In this Framer blog, I will show you how iFrames affect performance and SEO in 2026 and why replacing heavy embeds can significantly improve your website ranking.

Niklas Hass
Webdesigner & Entrepreneur
Table of Contents
What is an iFrame
An iFrame is an inline frame. It is an HTML element that loads an external webpage inside your own page.
This means every iFrame brings its own scripts, stylesheets, resources and even tracking tools.
In simple terms:
An iFrame loads a complete secondary website inside yours.
Example of a typical iFrame in HTML:
At first this looks convenient, but iFrames can slow down Framer websites noticeably.
Common iFrames used on Framer websites
Many elements look lightweight, but they are in fact large iFrames with heavy external scripts.
Here are the most common examples.
Cal com and Calendly embeds
These booking tools load many external scripts and slow down the page.
They often reduce mobile performance significantly.
HubSpot Forms Mailchimp and ActiveCampaign
Lead forms are script heavy.
They are one of the most common PageSpeed bottlenecks.
Typeform and Tally
These form tools rely entirely on iFrames.
They look great but hurt performance.
Google Maps embeds
Google Maps is one of the strongest performance killers.
It loads many JavaScript files and delays rendering.
YouTube and Vimeo videos
These are also iFrames but can be controlled well with lazy loading.
How iFrames affect SEO in 2026
Core Web Vitals have become an even stronger ranking factor.
SEO in 2026 relies heavily on fast, stable and lightweight pages.
iFrames work against that goal.
iFrames slow your website down
Each iFrame loads:
additional DNS requests
JavaScript from external sources
CSS files
tracking scripts
fonts and icons
The result is slower loading times and weaker Core Web Vitals, especially FCP, LCP and INP.
Google does not index iFrame content as your content
The content inside an iFrame is technically assigned to the external website.
This means:
no SEO value for your site
no ranking boost
no additional indexable content
iFrames do not help SEO at all.
iFrames can cause layout shifts
If an iFrame loads late or changes its height during load, layout shifts occur.
This affects the CLS value, an important Core Web Vital metric.

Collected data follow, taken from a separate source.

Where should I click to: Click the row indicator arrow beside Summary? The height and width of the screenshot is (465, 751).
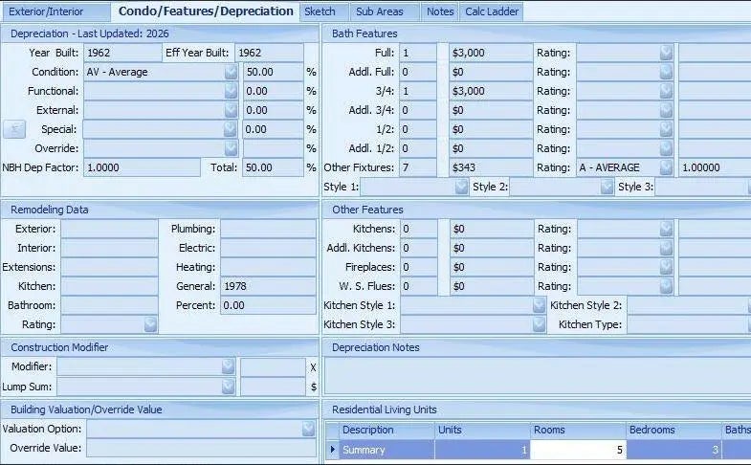[332, 450]
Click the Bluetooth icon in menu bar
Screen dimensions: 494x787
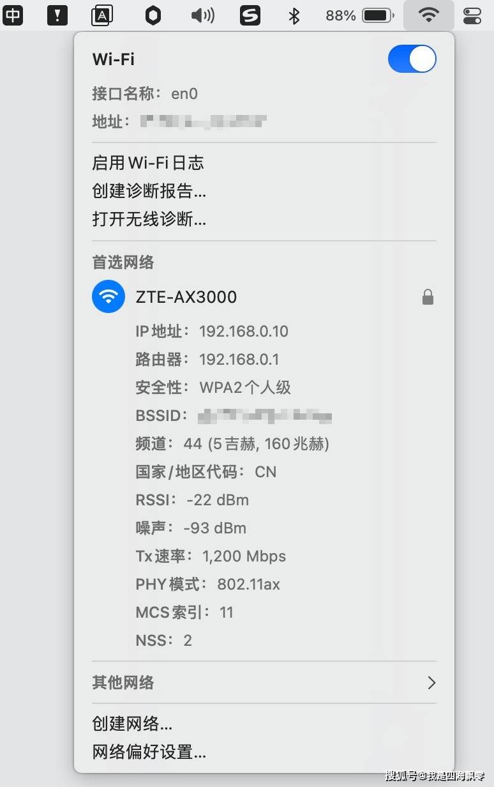click(x=294, y=15)
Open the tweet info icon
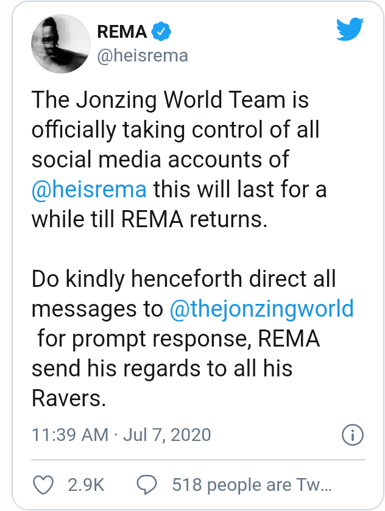Viewport: 385px width, 511px height. click(x=353, y=435)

My experience with iFrames on a Framer website
On my own Webnity X website I used several embeds, including:
a Cal.com inline booking form
external widgets inside the Embed block
a few script based tools
This caused a clear drop in Google PageSpeed Insights scores. The mobile score suffered the most.
After removing the iFrames and replacing them with simple buttons that link to the external pages, the performance improved immediately. The website loads faster and ranks better.
Example:
Instead of embedding Cal com directly, I now use a button like ,,Book a call'' and link straight to the external Cal com page.

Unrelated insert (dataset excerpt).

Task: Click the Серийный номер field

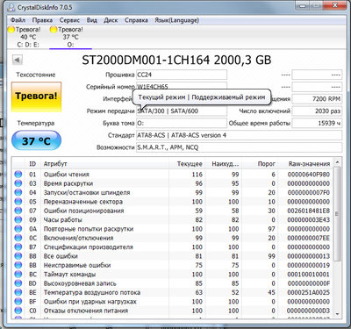Action: point(182,87)
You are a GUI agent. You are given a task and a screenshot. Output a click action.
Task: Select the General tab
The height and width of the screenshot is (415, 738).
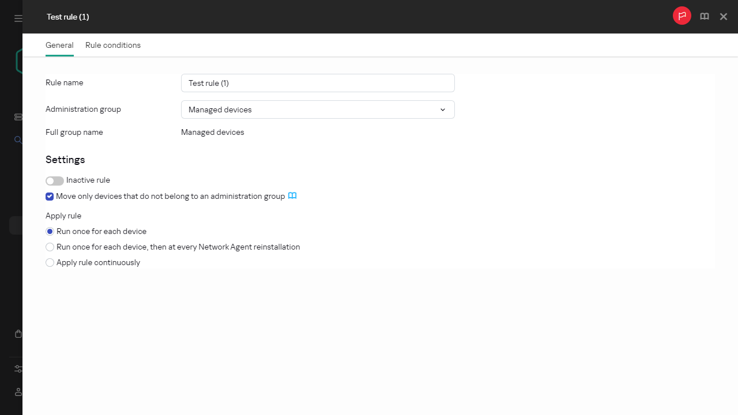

When you should avoid using iFrames
You should avoid iFrames when:
you focus on SEO
your homepage should rank well
you build high performing service landing pages
your audience is mostly on mobile
the external tool loads many scripts
Framer is fast by design. iFrames slow it down.
When iFrames are still useful
iFrames can still be helpful in some cases.
embedding videos with lazy loading
displaying content that does not need to be indexed
internal demo pages
features that Framer cannot provide natively
As long as the overall page remains fast, one iFrame is not harmful
Conclusion
iFrames look simple and convenient. In practice they often slow down the page, weaken the Core Web Vitals and reduce SEO performance. Especially on Framer websites it is smart to avoid heavy external embeds whenever possible.
Recommended alternatives:
use buttons instead of iFrame embeds
rely on native Framer elements
link to external tools instead of embedding them
replace Google Maps with a static screenshot
build forms directly inside Framer
This results in a faster website and stronger SEO performance in 2026.